Clive Strong, the top water lawyer in the attorney general’s office and a Wendell native, can’t name one stretch. History will tie him to Swan Falls, though. He was assigned to the state’s defining water-rights case just three days into his job in 1983.

The repercussions are still in debate, and decisions Idaho judges could make soon will define Idaho’s future.

It took decades for us to learn that the river and the aquifer below it flow as one. How we decide to manage the intermingling surface and ground water will dictate how Idaho develops in the decades to come.

A river of power

The Snake River is wild at points and scenic at others, but it powers through more than two dozen dams and irrigates millions of acres. Hundreds of thousands of people live in its watershed. Millions fish, hunt and play in its waters.
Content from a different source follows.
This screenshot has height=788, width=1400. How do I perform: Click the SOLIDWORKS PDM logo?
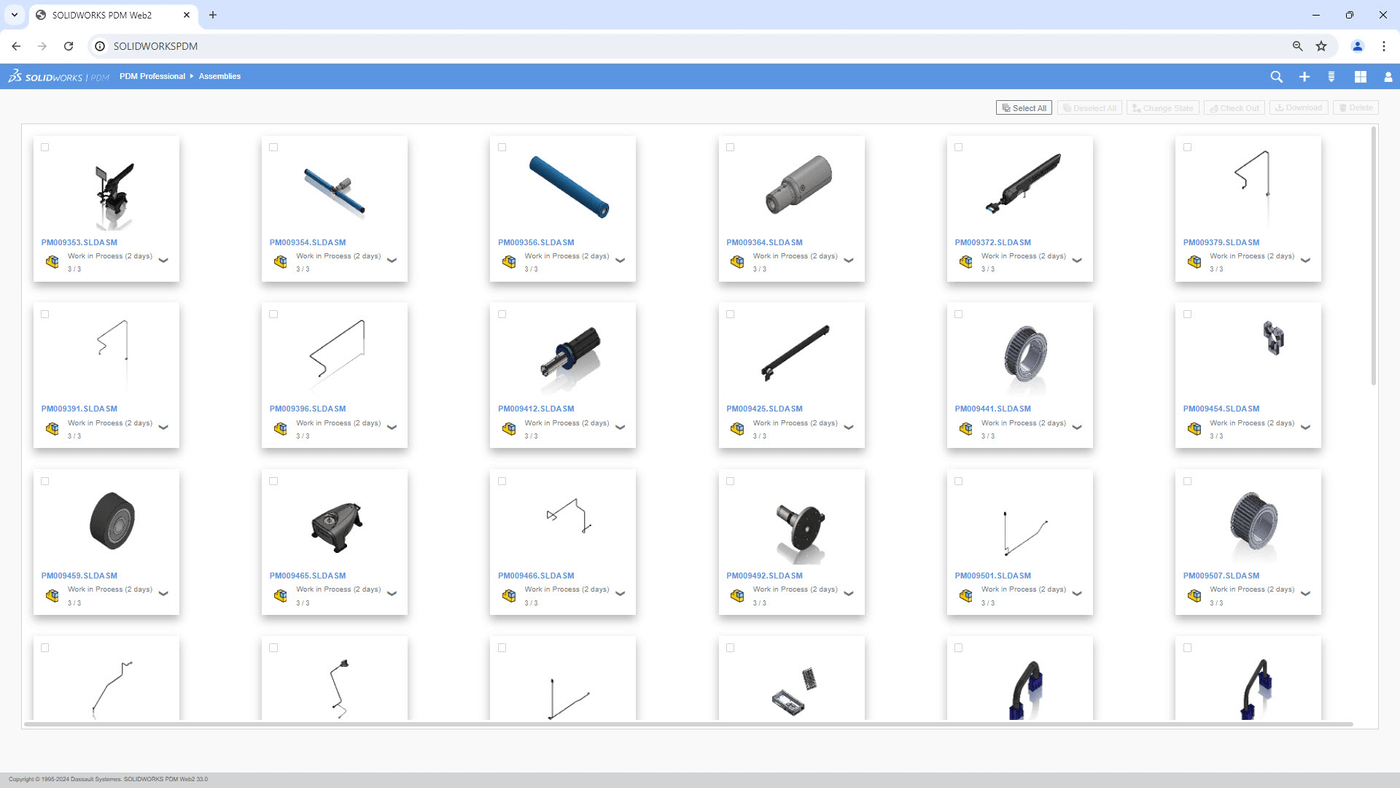(x=57, y=75)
Idaho’s iconic Len Jordon, a former governor and U.S. senator who ran a Hells Canyon sheep ranch with his wife, Grace, called the Snake a “working river.”

It still is, though its job is always changing.

Baker, the Hells Canyon postman, now brings mail to more outfitters and vacation home-owners than he does sheep and cattle ranchers. The canyon was once surveyed for even more dams, but its economy now relies on salmon and steelhead.

A river of beauty

Unlike the Salmon River, which begins and ends in Idaho, we have to share the Snake. It flows from the mountains of Wyoming, cuts our border with Oregon and rolls into the Columbia in Washington.

The bulk of its beauty is ours, though. We have the stonefly hatch in Island Park, the mist at Mesa Falls. We have the ice-clear water at Thousand Springs, which helps the valley raise 95 percent of the nation’s farmed trout. We have the piercing call of the red-tail hawk that drew birdman Morley Nelson to the conservation area that may one day bear his name.

We have to share Hells Canyon, but Joni Bullock sees seven miles of the Idaho side every Wednesday, when she four-wheels down to meet Baker’s mail boat from the 28,000-acre ranch she, her husband, and their two teenage boys manage. The Snake is their lifeline for mail, milk and library books.

Every week, the canyon is different, she says. New wildflowers. New wild animals. At first, she couldn’t judge the vast distances. She couldn’t reckon her place in the gorge.

“The scope of the scenery,” she says, “my eyes had to adjust to it.”